Ich beschreibe es nochmal genauer:

Es soll von einem Client aus eine mit dem JFileChooser ausgewählte lokale XML-Datei zu einem Webservice übertragen werden.
Dies könnte man theoretisch ja in unterschiedlichen Formen machen:

1) Man liest die XML-Datei mit einem Reader aus und speichert den kompletten Inhalt in einem String und überträgt diesen dann zum Webservice. (DAS MACHE ICH BISHER)

2)Ich mache irgendwas mit der File-Referenz, die ich nach der Benutzung des JFileChoosers habe, um diese umzuwandeln und übertrage die Datei dann in dieser Form. (DA ICH NICHT GENAU WEISS, WAS MAN MIT DER FILE ANSTELLEN KANN, FRAGE ICH HIER DANACH, ES SOLL NICHT VERSCHLÜSSELT SEIN, ALSO KEINE SICHERHEITSASPEKTE, SONDERN EHER KOMPRIMIERT, EBEN SO, DASS ICH NICHT DEN KOMPLETTEN TEXTINHALT DER DATEI SCHICKEN MUSS, WENN ES EFFIZIENTER GEHT. DIE FRAGE IST AUCH, WIE ICH BEIM SERVICE DIE DATEI DANN WIEDER IN DIE URSPRÜNGLICHE FORM BEKOMME)

3)Ich bezweifle, dass man die File-Referenz selbst übertragen kann, da sie ja auf ein Objekt auf dem lokalen Heap zeigt oder geht das bei Benutzung eines Webservices???

Hoffe es ist nun ein wenig klarer geworden, was das Problem ist.


----------



## SlaterB (24. Mai 2011)

du wirst doch schonmal von einen Zip gehört haben?
da du auf mein Posting nicht reagiert hast, wiederhole ich selbiges: Zip ist kleiner als nicht Zip

Galileo Computing :: Java ist auch eine Insel – 17.8 Datenkompression *
heraus kommt wahrscheinlich ein byte[], da musst du wissen ob du das geeignet übertragen kannst,

evtl. mit Base64-Encoding in einen String umwandeln


----------



## musiKk (24. Mai 2011)

SlaterB hat gesagt.:


> evtl. mit Base64-Encoding in einen String umwandeln



...was das Ganze natürlich wieder um ein Drittel aufbläst.
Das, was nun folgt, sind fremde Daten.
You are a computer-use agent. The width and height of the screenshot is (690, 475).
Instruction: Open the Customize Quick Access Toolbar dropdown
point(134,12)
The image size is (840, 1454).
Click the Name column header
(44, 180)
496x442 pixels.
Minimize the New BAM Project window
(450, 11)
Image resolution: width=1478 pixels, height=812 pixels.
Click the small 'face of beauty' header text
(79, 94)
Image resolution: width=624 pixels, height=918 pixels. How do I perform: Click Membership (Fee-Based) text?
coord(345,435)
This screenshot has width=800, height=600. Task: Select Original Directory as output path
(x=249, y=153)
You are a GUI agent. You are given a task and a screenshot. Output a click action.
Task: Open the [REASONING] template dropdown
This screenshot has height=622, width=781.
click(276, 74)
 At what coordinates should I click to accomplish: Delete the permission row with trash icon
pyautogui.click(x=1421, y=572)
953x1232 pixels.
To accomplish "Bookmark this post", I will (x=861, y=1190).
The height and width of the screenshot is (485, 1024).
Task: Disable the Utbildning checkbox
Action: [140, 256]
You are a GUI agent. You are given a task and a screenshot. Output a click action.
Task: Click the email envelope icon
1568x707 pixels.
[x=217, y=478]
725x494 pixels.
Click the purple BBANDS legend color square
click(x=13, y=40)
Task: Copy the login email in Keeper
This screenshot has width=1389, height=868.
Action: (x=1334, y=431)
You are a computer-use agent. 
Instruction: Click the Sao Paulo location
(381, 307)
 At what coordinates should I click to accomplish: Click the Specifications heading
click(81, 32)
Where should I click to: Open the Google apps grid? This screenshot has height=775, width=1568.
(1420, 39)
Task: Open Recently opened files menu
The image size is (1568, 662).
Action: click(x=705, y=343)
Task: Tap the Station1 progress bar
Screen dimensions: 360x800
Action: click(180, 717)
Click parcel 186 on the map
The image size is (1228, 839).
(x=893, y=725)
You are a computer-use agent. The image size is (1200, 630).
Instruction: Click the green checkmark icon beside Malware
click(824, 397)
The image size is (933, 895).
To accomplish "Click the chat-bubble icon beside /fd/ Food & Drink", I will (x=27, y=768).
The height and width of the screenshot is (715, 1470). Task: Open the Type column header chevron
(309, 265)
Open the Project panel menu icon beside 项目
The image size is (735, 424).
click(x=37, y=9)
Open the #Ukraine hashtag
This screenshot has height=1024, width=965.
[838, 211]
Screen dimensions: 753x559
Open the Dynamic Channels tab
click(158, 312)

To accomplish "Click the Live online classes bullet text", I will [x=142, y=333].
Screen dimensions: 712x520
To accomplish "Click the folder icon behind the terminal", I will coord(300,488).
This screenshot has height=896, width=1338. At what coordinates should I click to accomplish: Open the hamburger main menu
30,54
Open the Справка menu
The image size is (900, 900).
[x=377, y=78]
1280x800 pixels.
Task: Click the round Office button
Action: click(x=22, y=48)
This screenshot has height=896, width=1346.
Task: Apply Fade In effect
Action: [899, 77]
Die Methode muss nicht immer falsch sein, ich wills nur erwähnt haben.

Eine andere Möglichkeit wäre, bei der HTTP-Übertragung gzip (oder vergleichbar) als Content/Transfer Coding zu nutzen.

Alternativ können binäre Daten effizient per MTOM übertragen werden (googlen...). Das ist besonders für große Daten sinnvoll, da diese auch den XML-Parser entlasten und nicht komplett im RAM vorliegen müssen.


----------



## Charlie123 (26. Mai 2011)

Eure Anregungen bzgl. der Komprimierung haben mir schon geholfen. Danke dafür !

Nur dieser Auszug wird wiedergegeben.